Parting Thoughts

More Resources, Not Laws

By Brent Renison

We are at war with ourselves, and we are formidable opponents. The terrorist attacks have heightened our awareness of security and caused us to grapple with eroding the civil liberties that for centuries our nation has safeguarded. In these trying times we must be wary of the suggestion that a change in the laws will bring us security.

The immigration system has come under attack, just as it has following past tragedies. INS Commissioner James Ziglar and State Department Consular Affairs Secretary Mary Ryan have both made it clear, however, that the events of Sept. 11 represented a failure in intelligence gathering and sharing rather than a failure of the immigration system. We should support all reasonable initiatives to improve our nation's security and the safety of all Americans. Each proposal should be evaluated by asking whether it increases our security and preserves our fundamental rights and liberties.

Some have suggested implementing an alien registration program through which legal aliens would periodically report their address. Laws already exist for this, but the INS has noted that it does not have the personnel to implement such a system. It is perhaps impossible to trace the whereabouts at every moment of each of the nearly 30 million visitors who come into the United States each year. Our security comes from better intelligence and shared communication between law enforcement agencies about those who have concrete terrorist or criminal connections. Surprisingly, the INS and State Department do not have direct access to the databases of the FBI and other agencies that collect relevant information. These agencies need improved access to lookout lists, with appropriate safeguards to assure security and confidentiality.

The agencies also require increased funding to enhance technological capabilities and raise salaries of those entrusted with safeguarding our country. INS inspectors' salaries are low, and the agency has difficulty retaining competent personnel. Currently, foreign citizens entering the U.S. are given a paper card to place in their passport indicating when they must depart and are told to deposit the card with airport officials when they leave. While some airports share departure information, most do not. No exit inspection exists nor any comprehensive system to alert the authorities to an overstay. We need to enhance our data gathering at airports by mandating an integrated entry and exit system that would collect and correlate data about arrivals and departures. In 1996, Congress required the INS to fully implement a system for electronic transfer of student information between educational institutions and the INS by 2001. This overdue project, only operational in 21 schools, needs to be completed. We also need to require, pursuant to laws on the books for years, that all airlines transmit electronically, in advance of arrival, their passenger manifests. The USA PATRIOT (''United and Strengthening America by Providing Appropriate Tools Required to Intercept and Obstruct Terrorism') Act, signed by President Bush in October, encourages the full implementation of projects mandated by prior law.
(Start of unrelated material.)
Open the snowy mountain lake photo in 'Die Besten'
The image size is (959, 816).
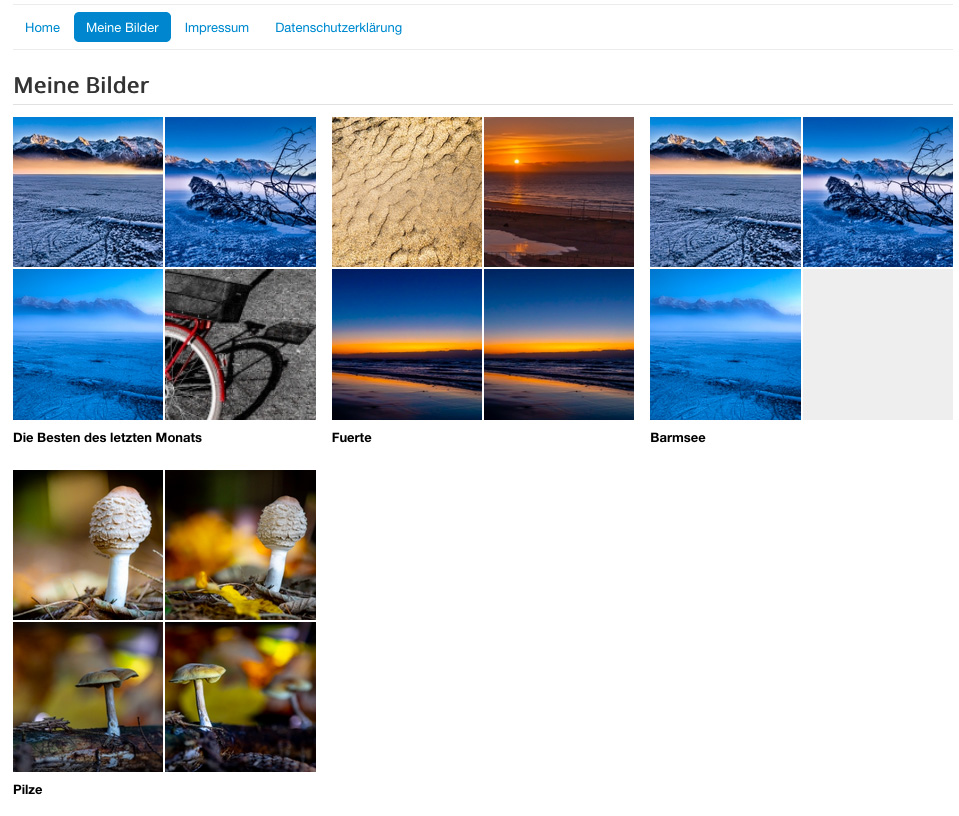click(88, 192)
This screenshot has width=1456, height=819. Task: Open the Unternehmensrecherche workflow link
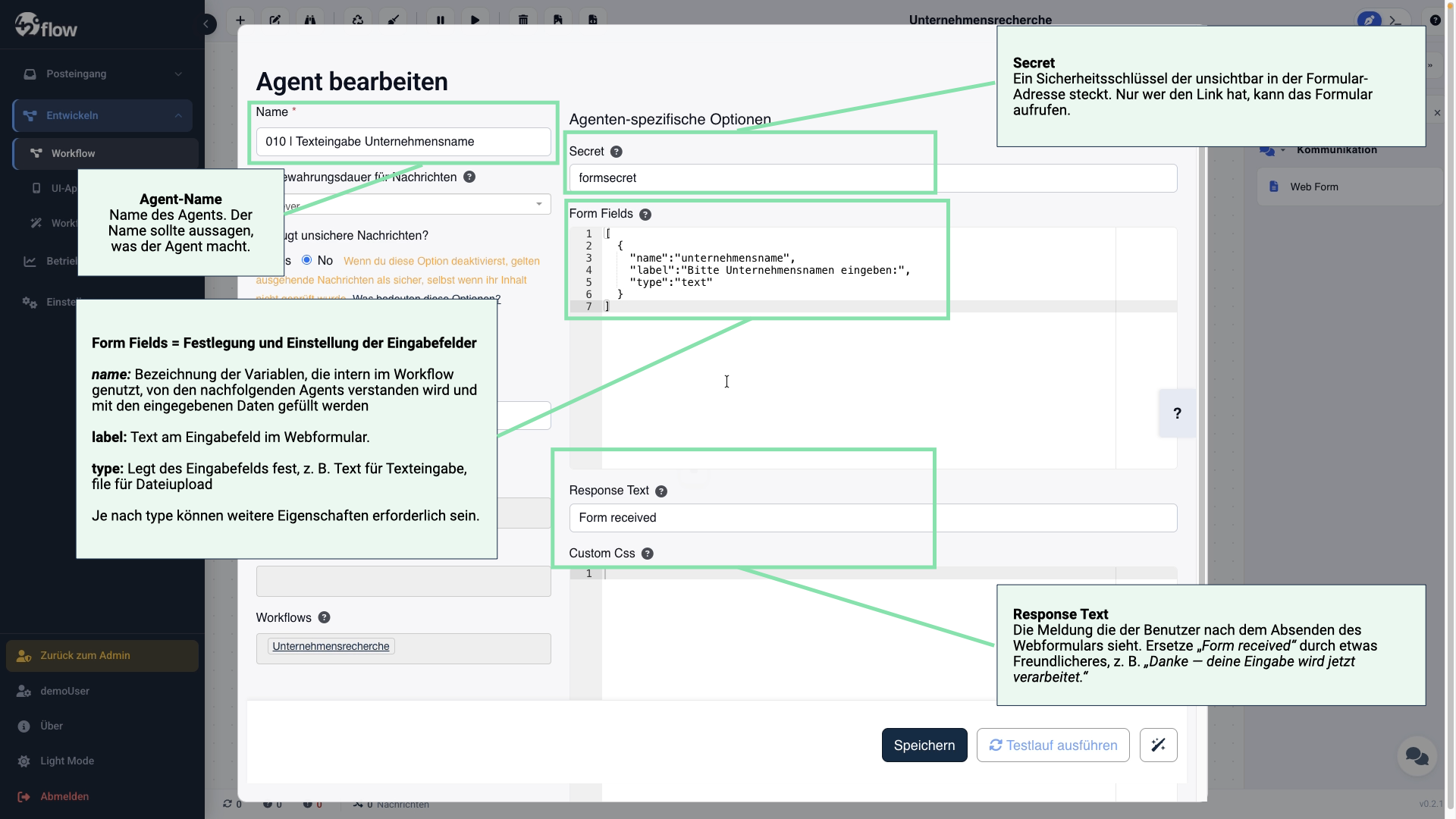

The act, however, also casts such a broad net that it will allow for the detention and deportation of people engaging in innocent associational activity and constitutionally protected speech, and permit the indefinite detention of immigrants and non-citizens who are not terrorists. The act provides that the attorney general may certify a non-citizen as a terrorist if there are 'reasonable grounds' to believe that the person is a 'terrorist' or has committed a 'terrorist activity' and requires mandatory detention of a person so certified. The new law also allows the INS to detain a suspected terrorist alien for seven days before bringing immigration or criminal charges. Alarming administrative action occurred when the Bureau of Prisons issued a regulation allowing the government to listen in on conversations between prison inmates and their legal counsel, and the Executive Office for Immigration Review issued regulations allowing the government an automatic stay pending appeal of an immigration judge's release decision in any case where the INS initially set a bond of $10,000 or more. This effectively results in indefinite detention without even an allegation of terrorist activity. In 1996, Congress passed a law allowing the establishment of an Alien Terrorist Removal Court to be composed of five district court judges. Activation of this special court would provide the government with the ability to protect sources and provide the accused with a trial and government-appointed counsel. We have yet to see its activation.

The problems we face in identifying those who threaten our security are technological, not legal. Technology is as effective as the user, and must be harnessed by experienced and competent officials. We must resist the temptation to burden our freedoms by unnecessary laws and remember the words of Justice Brandeis in his 1928 dissent in the Olmstead wiretapping case: 'The greatest dangers to liberty lurk in insidious encroachment by men of zeal, well meaning but without understanding.'


Brent Renison, an attorney with Tonkon Torp in Portland, is a former State Department official and member of the American Immigration Lawyers Association.